If you’re in Chhattisgarh, you should visit Jashpur district. It’s pristine forest at the moment, but the prospecting licenses cover the whole district. A whole hill and plateau atop it called Pandrapat where the Pahadi Korva primitive tribes reside is covered by bauxite mining leases. After the elections are over, mining will start, and the forest will be devastated.

JP: Talk a bit about the politics of power in this region.

SB: Janjgir-Champa, another district in the north, is a drought-prone area. The government invested in irrigation, and got 78% of the district irrigated. But now there are plans for 34 power plants using that water. There are plans for 70 plants in Chhattisgarh, to produce 60,000 MW. The peak electricity requirement in the state is 2500 MW, and we already have 5000 MW capacity. So are we selling it to our neighbours? Well, Andhra Pradesh is planning for capacity of 45000 MW, Gujarat 45000 MW, Madhya Pradesh the same. So what is going on? I think it is not about power. It is for the mining. There are 200,000 acres of land allocated for these plants, 100,000 acres for mining. The water required for these plants is more than all the surface water we have, so we’re going to dip deep into the ground water.

This is a net transfer of land and minerals to the private sector. When the global financial crisis set in, multinationals have begun to come here and continue to make huge profits by collaborating with Indian corporations. So Tata will be the Indian face of Corus when it needs iron ore. Foreign mining might face trouble – but if you have a great Indian company mining, no trouble.

Once you understand this pressure for mining, this pressure for land – then you can understand South Chhattisgarh, that is, Bastar.

JP: Bastar, where the Maoists are.

SB: The Naxals came to Bastar in the 1980s. The area was totally neglected. It was considered a “punishment posting” for the government officials who got posted there. Exploitation was blatant and brutal, of the forest peoples and adivasis. Many of the adivasis made their living collecting tendu leaves (used for rolling bidi cigarettes). There were huge movements to get the adivasis better prices for their tendu leaves, and the Naxals built a solid base with these movements.

By 2005, according to the Director General of Police (DGP) at the time, there were 50,000 Sangham members (unarmed members of the front organisations of  the Maoists). That might even have been an  underestimate. Thus there was this a huge area where the Forest Department and police couldn’t go, but teachers, doctors, were allowed. It was after  Salwa Judum), that violence greatly increased.. And the period of Salwa Judum correlates with the MOUs and the land grab some 2200 ha were granted to Tataand a similar amount to Essar, for iron ore prospecting.

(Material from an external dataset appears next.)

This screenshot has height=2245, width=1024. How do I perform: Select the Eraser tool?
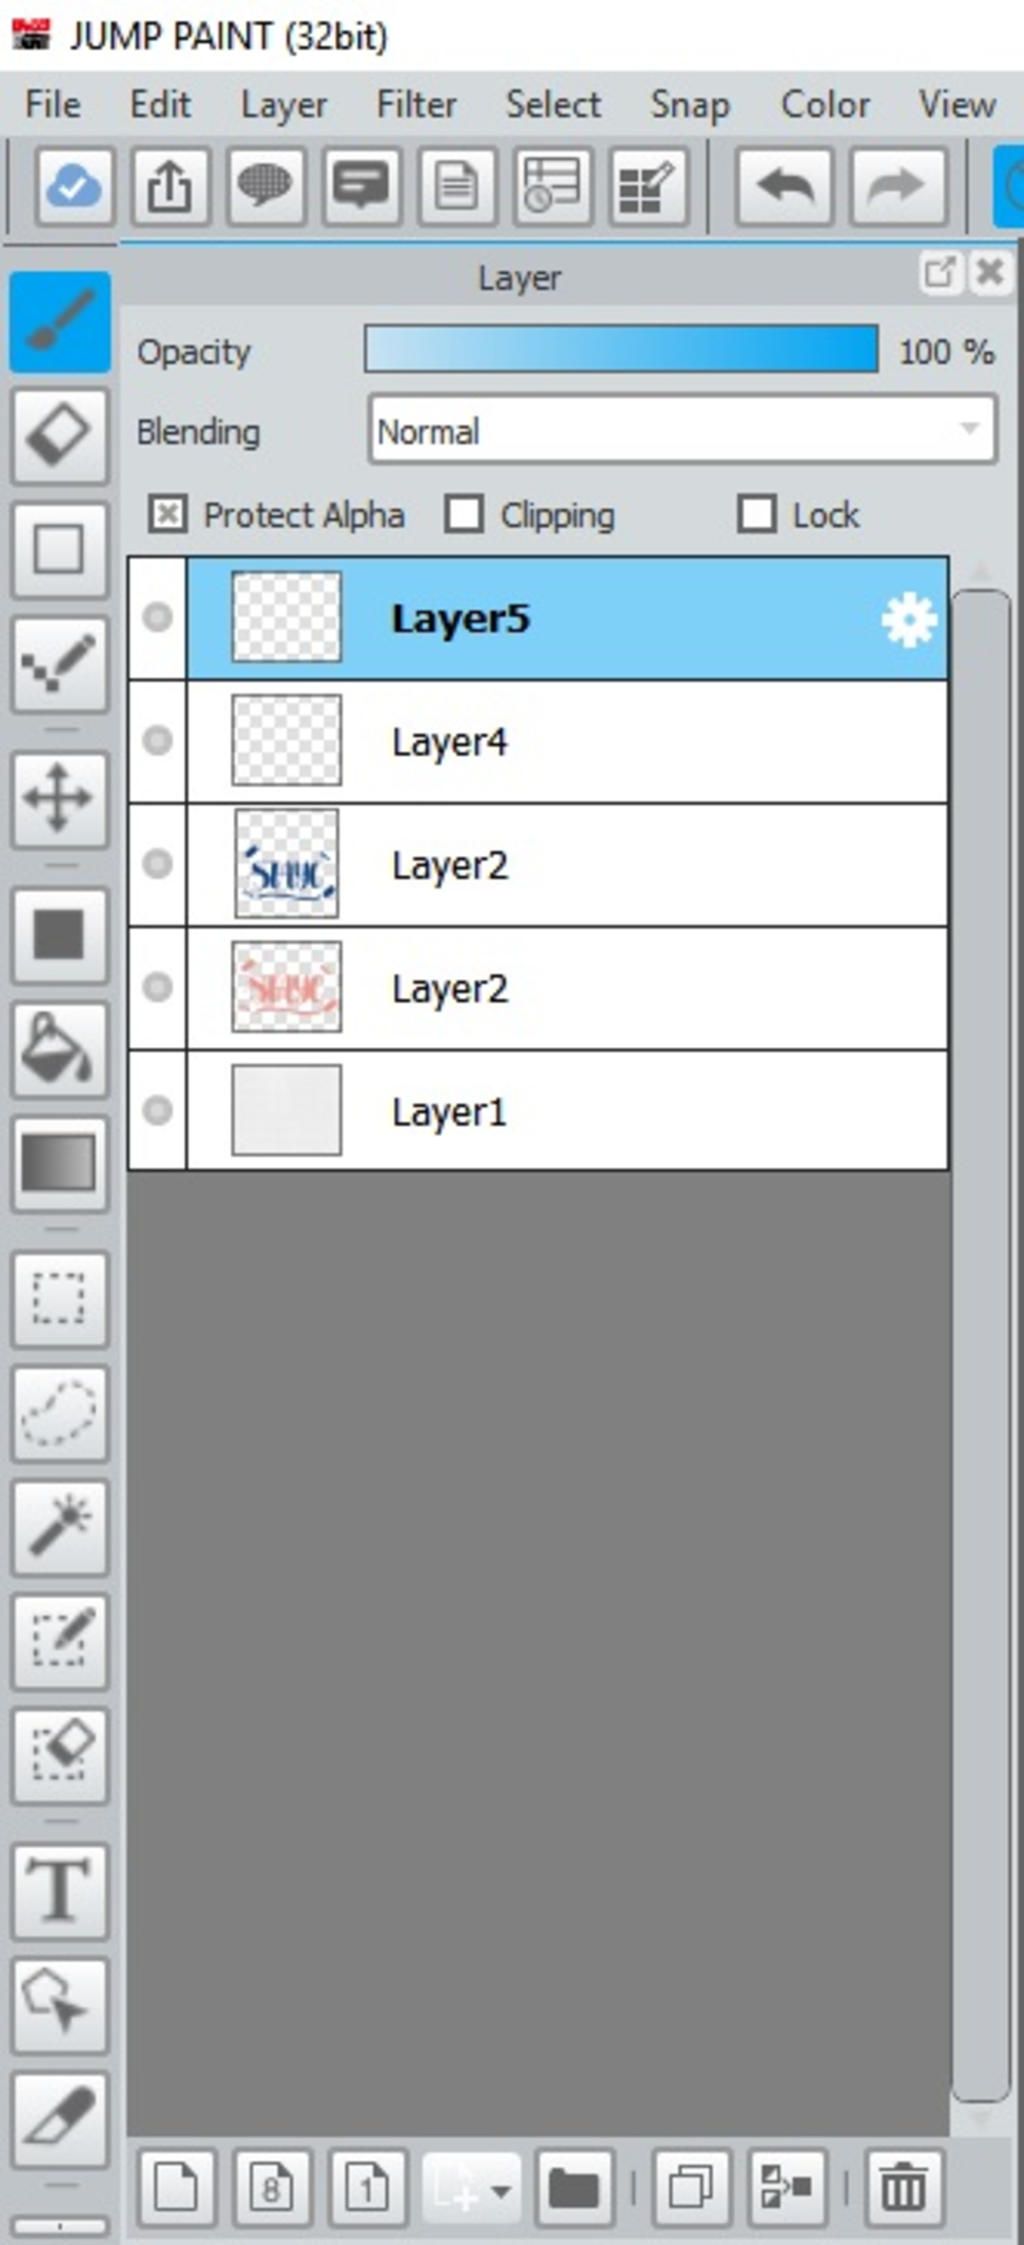pyautogui.click(x=59, y=435)
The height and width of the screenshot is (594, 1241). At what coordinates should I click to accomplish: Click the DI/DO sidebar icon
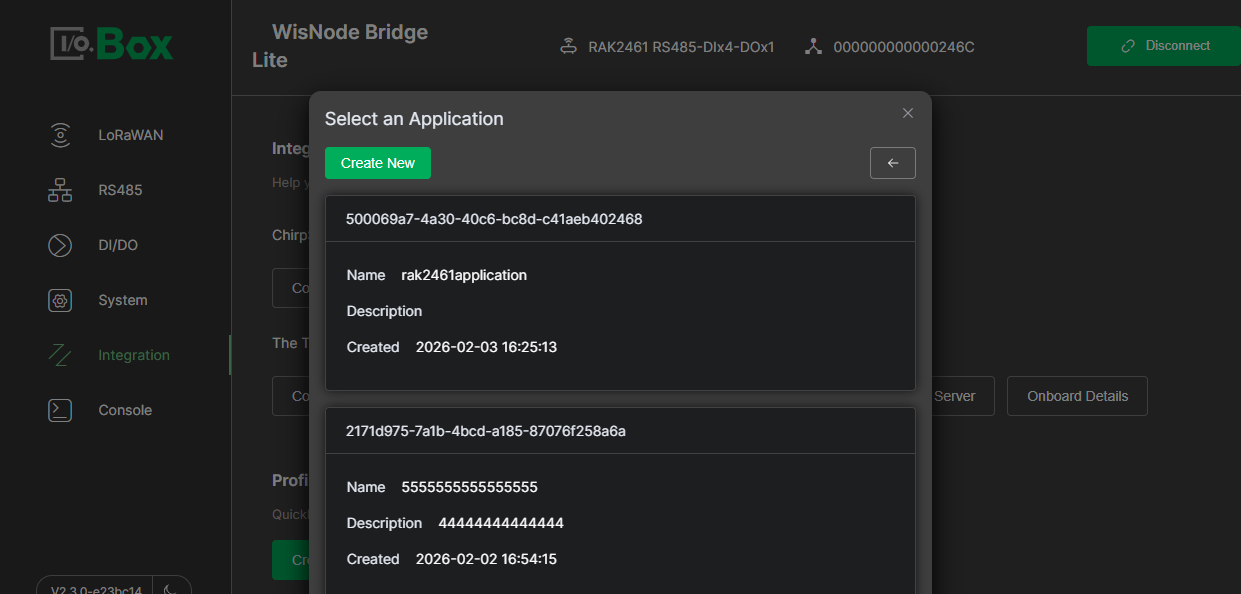(x=60, y=245)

So in  Bastar the state has this predicament. They want the minerals, they even want the forests a little bit for carbon credits, but they don’t want the people. In 2005, Salwa Judum starts. It’s typical strategic hamleting, moving people out of the villages and into camps. A similar approach was taken to insurgencies in the Northeast, in Mizoram and Tripura, for example. Here, they emptied 644 villages, by the government’s admission, 350,000 people. About 50,000 were brought to the camps, and today these camps still have about 10,000 people. Some fled to neighbouring states particularly Andhra Pradesh.Where are the rest? They seem to have gone even deeper into the forest, probably 200,000 people. . They try to cultivate and live in the forest, but they are being treated as outlaws.This displacement has been  a very violent process. There are  affidavits, evidence in the  “Salwa Judum” cases filed in the Supreme Court (Nandini Sundar’s case and Kartam Joga’s case). In one block alone, the Konta block, there were 500 deaths, 99 rapes, 2000 houses burned. This was a violent, state-backed vigilante movement, and was also essentially pushed back militarily by the Maoists.

The notion  of a few Maoists manipulating people is a bit simplistic. Even in the newspapers , when they describe ambushes, they describe 700, or 1000 attackers at times. Getting 700 people to a rally is difficult for us in the democratic movement. If 700 people are going to war, they must be looking upon it like an adivasi or national liberation struggle. And it is the State that has forced them to choose one side or the other.

JP: I’d never heard it characterized that way.

SB: Yes, you could say it’s a tribal rebellion, backed by the Maoists, who are ideological. But many  ordinary people who join it see it as the only way they can save their land.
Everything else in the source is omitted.